Strength of GR Equations

Some notes on General Relativity

I imagine space-time partitioned into simplexes. In three dimensions a simplex is a tetrahedron with four (=3+1) vertices. In four dimensional space-time it has five vertices. I presume the space within a simplex is flat—its Riemann curvature is 0. In n dimensions the curvature of a polyhedral complex is concentrated in its n-2 dimensional sub-complexes. The curvature of a polyhedron in 3D is at its point vertices. Regge has proposed the above ideas somewhere as a tool for studying Riemannian geometry and GR in particular.

The geometry of an n dimensional complex composed of simplices is completely determined by the length of the 1D edges. If we compute the 4D mesh for GR by holding in the machine a 3D time slice which is itself a 3D complex and compute forward in time then we match the ordinary causality concepts of physics and computation. The first question is what information must accompany such a slice besides the 3D geometry. This leads directly to issues of strength of equations, a subject that I have found obscure.

Digression on Strength of Equations

From Riemannian geometry we know that any symmetric positive definite tensor field (signature (1,1,1,1)) defines a metric for some Riemannian manifold.
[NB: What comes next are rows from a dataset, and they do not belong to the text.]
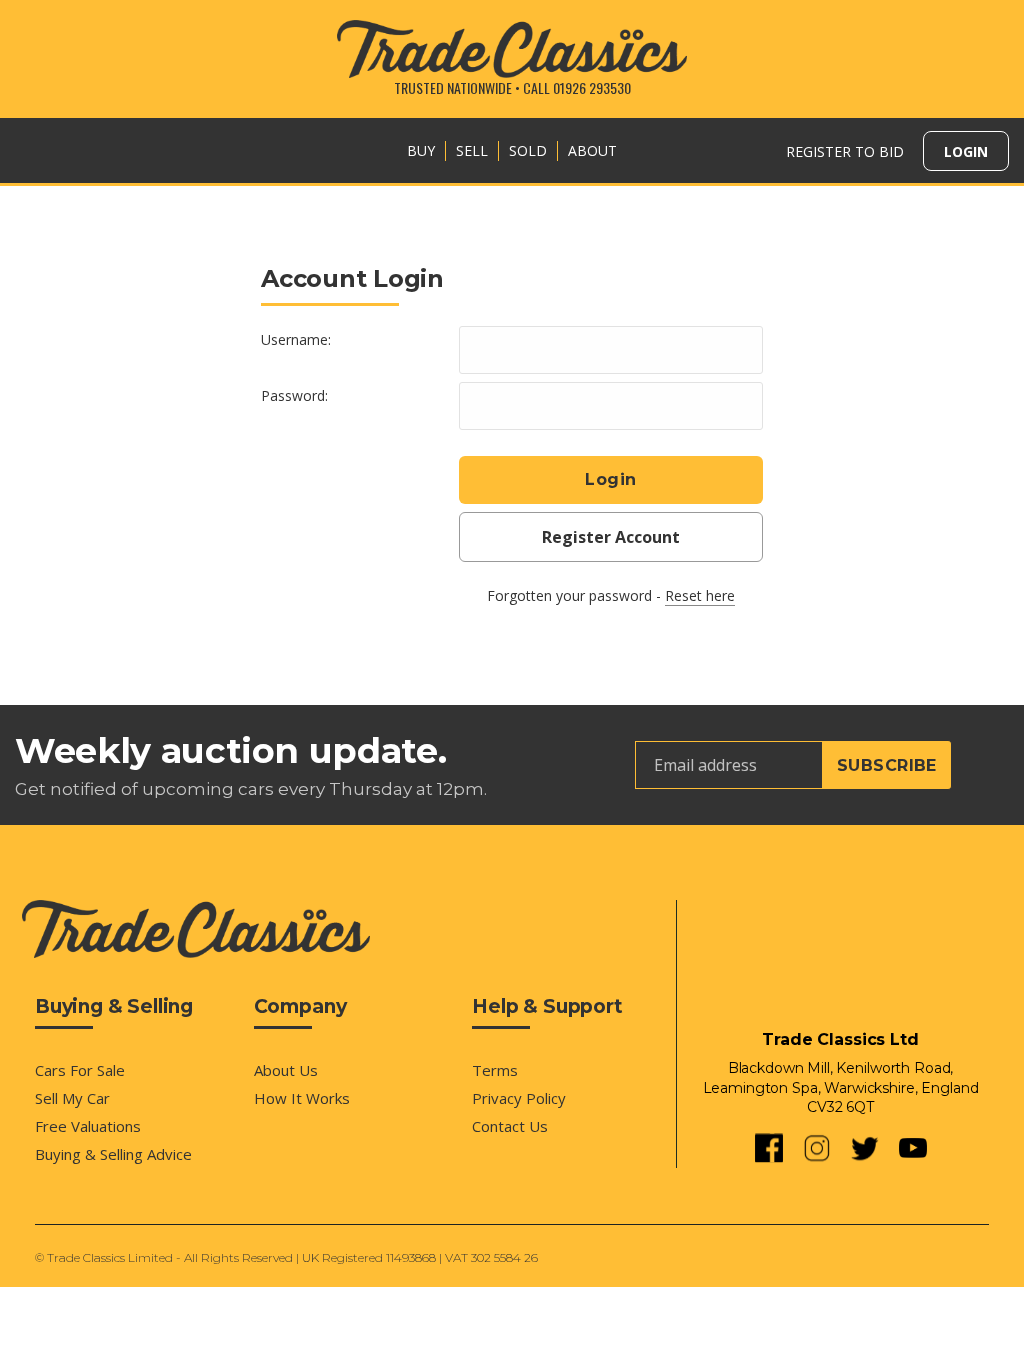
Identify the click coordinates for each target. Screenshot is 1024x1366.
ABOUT (592, 150)
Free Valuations (88, 1126)
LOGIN (966, 151)
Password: (294, 395)
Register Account (611, 537)
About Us (286, 1070)
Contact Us (510, 1126)
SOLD (528, 150)
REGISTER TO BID (845, 151)
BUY (421, 150)
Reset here (700, 595)
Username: (296, 339)
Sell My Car (72, 1098)
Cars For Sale (80, 1070)
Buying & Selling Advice (113, 1154)
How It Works (302, 1098)
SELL (472, 150)
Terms (495, 1070)
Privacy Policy (519, 1098)
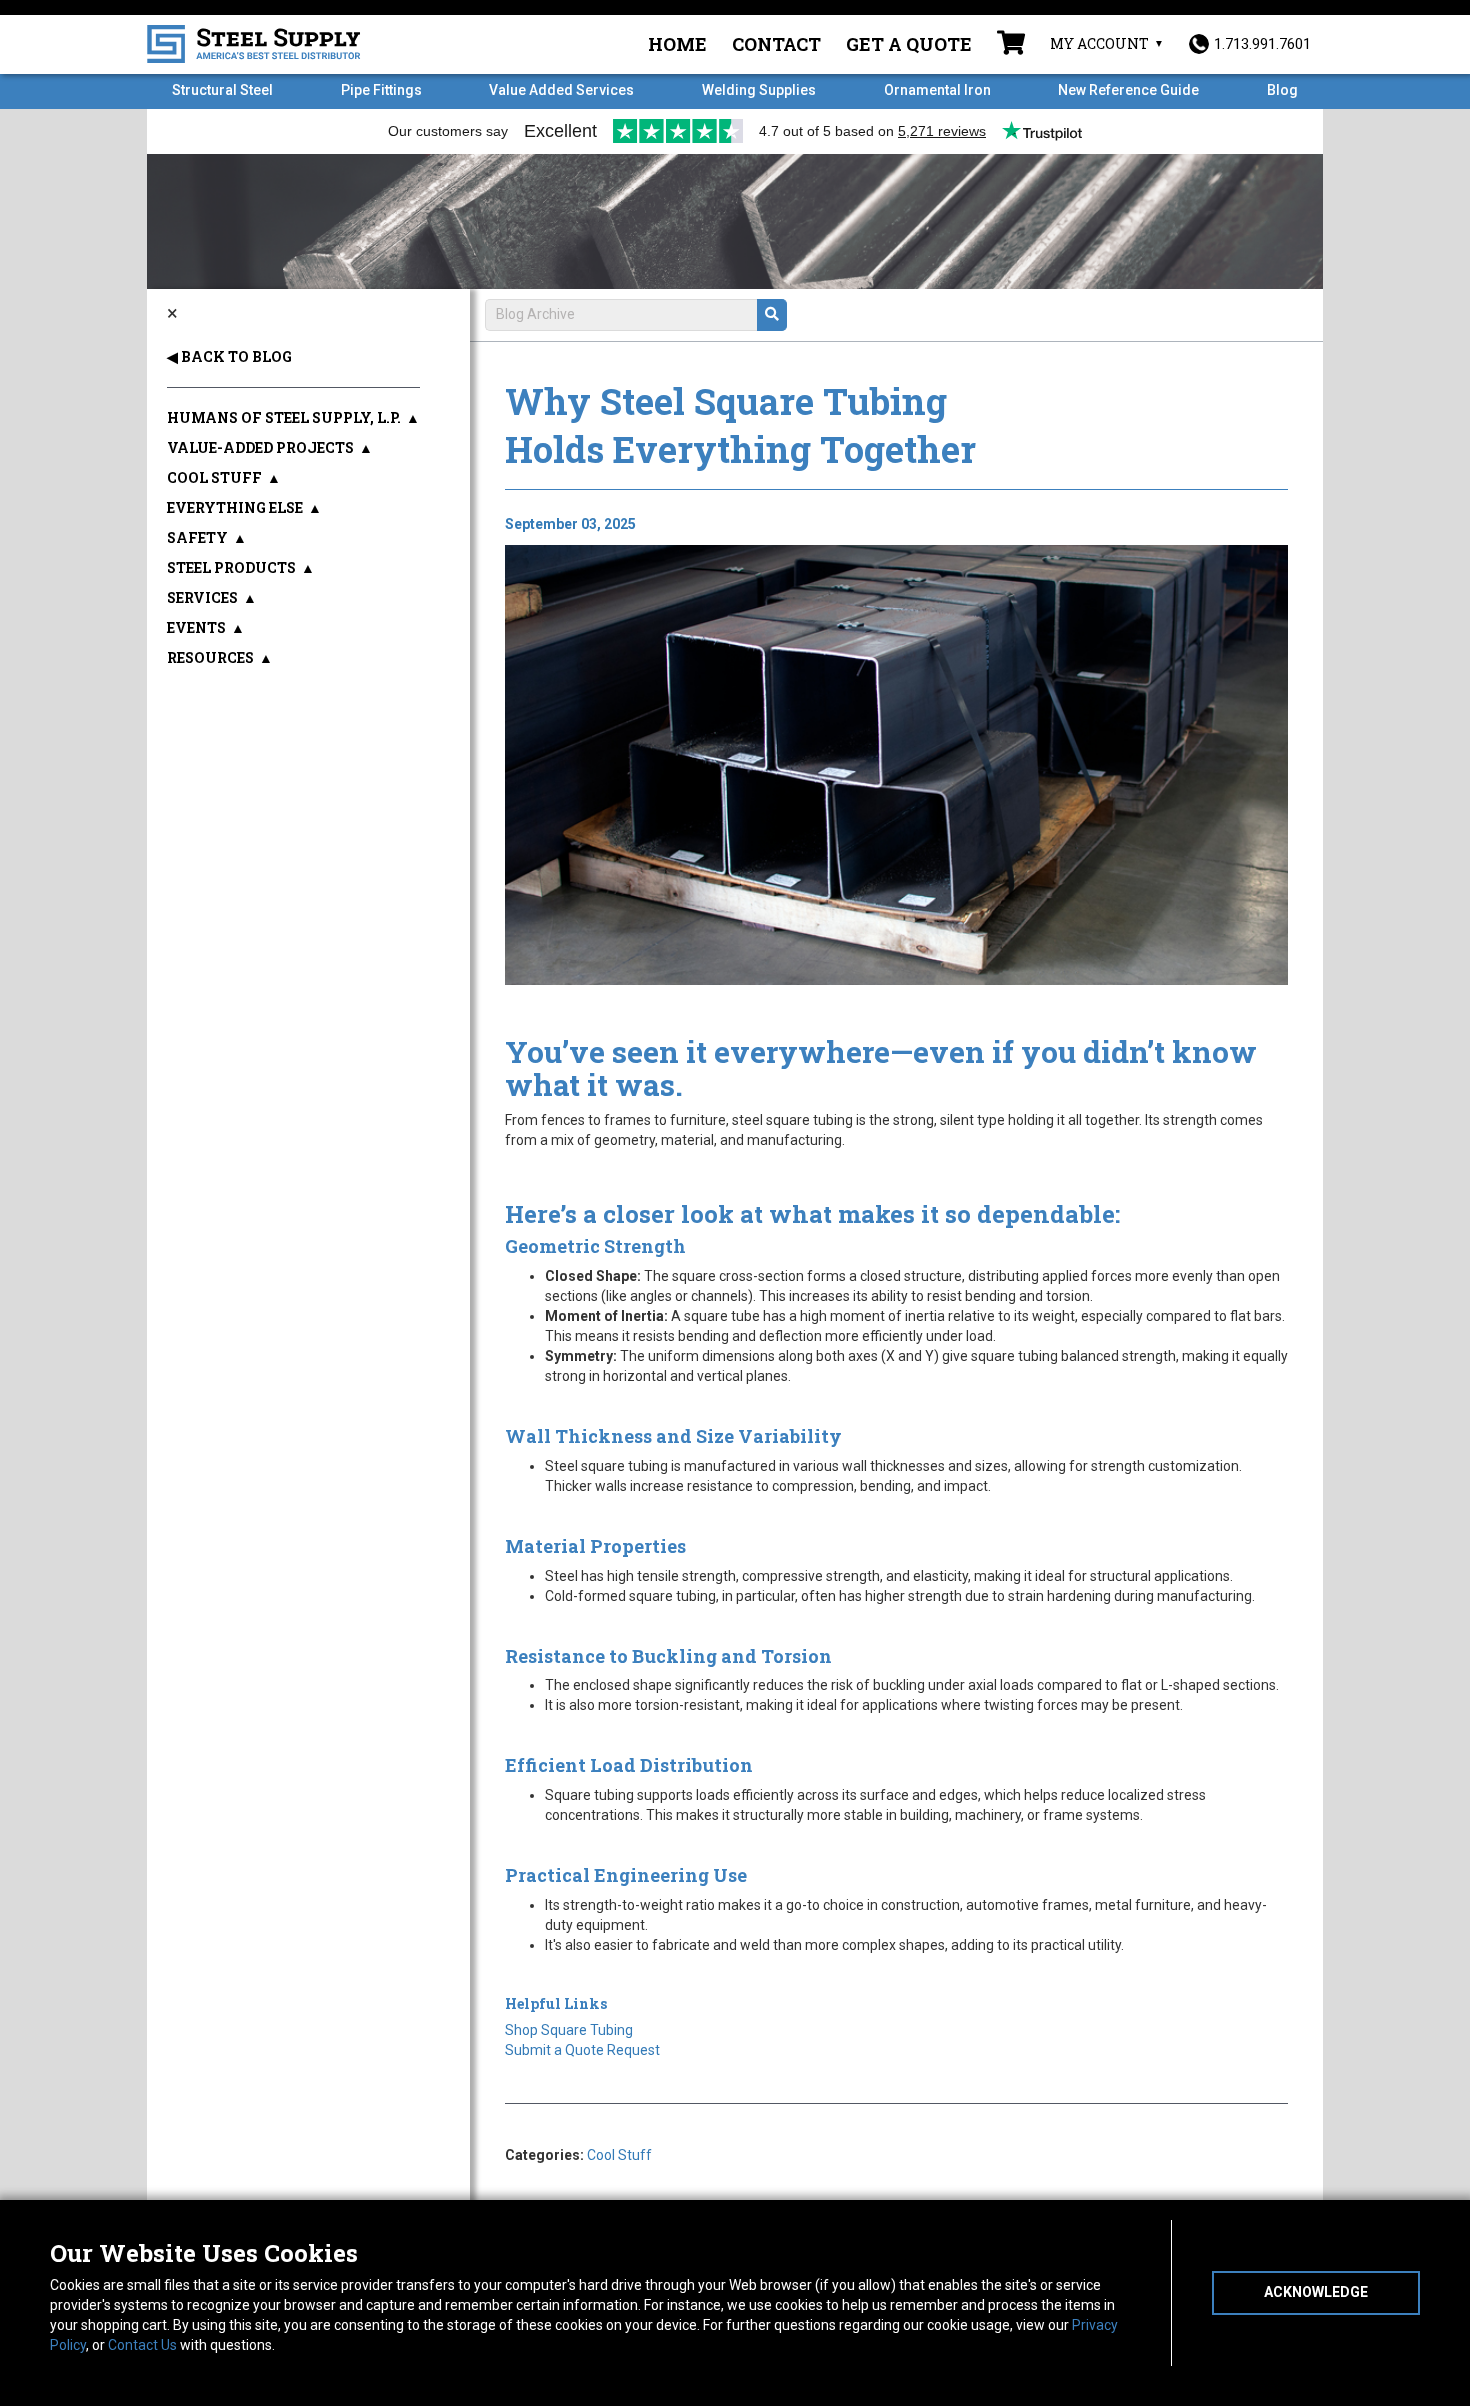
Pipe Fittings (381, 90)
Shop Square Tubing (569, 2030)
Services (202, 597)
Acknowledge (1316, 2292)
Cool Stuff (619, 2155)
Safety (197, 537)
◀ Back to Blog (229, 356)
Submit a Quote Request (582, 2050)
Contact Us (142, 2345)
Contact (776, 44)
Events (196, 627)
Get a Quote (909, 44)
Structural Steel (222, 90)
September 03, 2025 (570, 524)
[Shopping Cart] (1011, 45)
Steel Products (231, 567)
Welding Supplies (759, 90)
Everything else (235, 507)
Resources (210, 657)
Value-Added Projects (260, 447)
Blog (1282, 90)
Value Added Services (561, 90)
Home (677, 44)
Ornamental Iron (937, 90)
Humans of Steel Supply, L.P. (284, 417)
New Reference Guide (1128, 90)
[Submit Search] (772, 315)
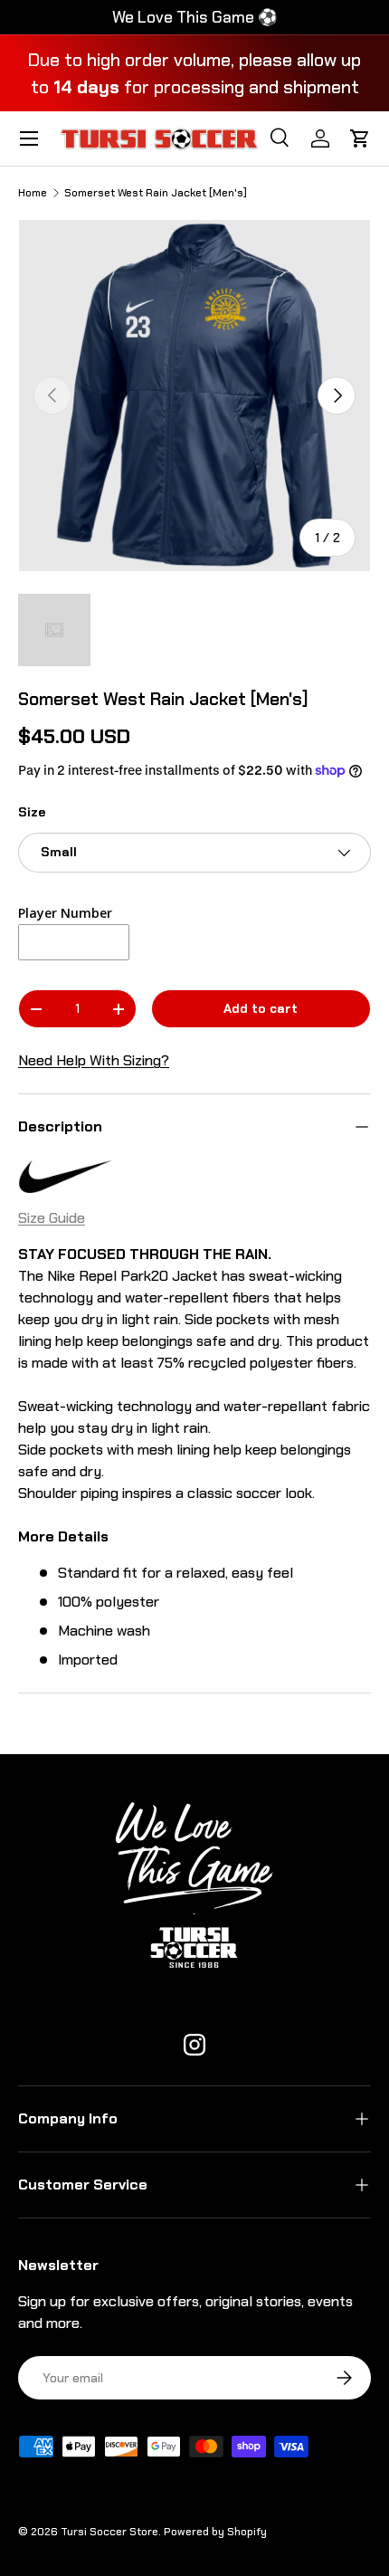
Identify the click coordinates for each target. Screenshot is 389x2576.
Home (32, 193)
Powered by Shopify (215, 2531)
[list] (194, 395)
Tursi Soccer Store (109, 2531)
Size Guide (51, 1217)
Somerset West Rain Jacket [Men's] (155, 193)
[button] (360, 138)
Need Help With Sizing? (93, 1060)
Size (31, 812)
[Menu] (29, 138)
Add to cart (260, 1008)
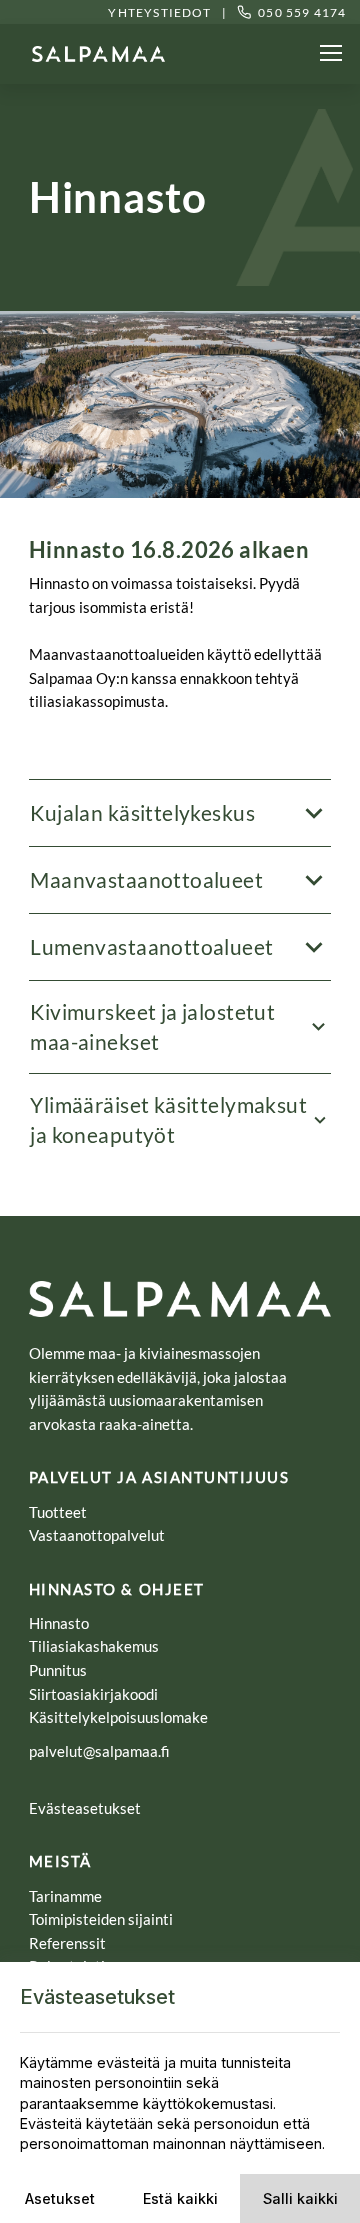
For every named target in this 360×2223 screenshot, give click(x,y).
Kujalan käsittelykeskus (142, 812)
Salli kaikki (300, 2198)
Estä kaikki (180, 2198)
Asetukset (60, 2198)
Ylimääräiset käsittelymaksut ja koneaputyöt (168, 1119)
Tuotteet (58, 1512)
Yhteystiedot (159, 12)
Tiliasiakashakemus (95, 1646)
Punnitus (59, 1670)
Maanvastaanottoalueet (146, 879)
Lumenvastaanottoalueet (151, 946)
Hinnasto (60, 1623)
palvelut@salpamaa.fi (99, 1751)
The above sloppy statement suggests the rigor that I plan here. A signature of (1,1,1,−1) applies to our space-time. That difference seems not to impact us for quite a while. We can thus think of a general manifold as having n(n+1)/2 degrees of freedom at each point.

Physics seems to specialize in second order differential equations. Including the first and second derivatives of the metric tensor

Einstein’s empty space equations
R_ij + (1/2)g_ijR = 0 selects a subset of these possible spaces. That would seem to place n(n+1)/2 constraints at each point.

The Initial Value Problem

Wald’s “General Relativity” says that a space-like 3-dimensional surface S cutting thru space-time has an intrinsic 3-dimensional curvature as well as an extrinsic curvature as it is embedded in 4-space. The extrinsic curvature is a symmetric tensor K_ab. Note that latin subscripts range over just three values. Consider a point at x^j in S and a plane there tangent to S. The distance (time interval) between another nearby point at x^j + dx^j in S and the plane is K_jkdx^jdx^k where j and k range over spatial dimensions.

My intuition tells me that we need the full 4D stress-energy tensor T_ab as well. Some conditions are imposed on T_ab such as that the divergebce of the magnetic field be 0.

This rewarding presentation decomposes the 4D metric tensor into 1+3 dimensions thus:
ds² = −(α − β^aβ_a)dt² + 2β_adx^adt + g_abdx^adx^b
Scripts ‘a’ and ‘b’ range over three spatial dimensions.

and then the full Einstein equations for empty space:
∂_tg_ab = −2αK_ab + ∇_aβ_b + ∇_bβ_a
∂_tK_ab = −∇_a∇_bα + α(R_ab + K_abK − 2K_acK^c_b) + β^c∇_cK_ab + K_ca∇_bβ^c + K_cb∇_aβ^c

There are some things to say about these equations!: At each point in 3+1 space there are 6 values g_ab, three values β_a and one value α which account for the ten values of the 4D metric tensor. I presume that β_b = β^ag_ab, K = K_abg^ab and g^abg_bd = δ^a_c. ∇_a is the covariant derivative in the 3D space of S where g_ab rules. It does seem that the given time evolution equations indeed predict the future (and past) for the 3D geometry but are silent on α and β. It seems clear to me that we are free to evolve α and β to minimize mesh distortion. Such additional equations amount to coordinate conditions. α paces and β steers. I think that in fact that α and β might be calculated afresh each time step.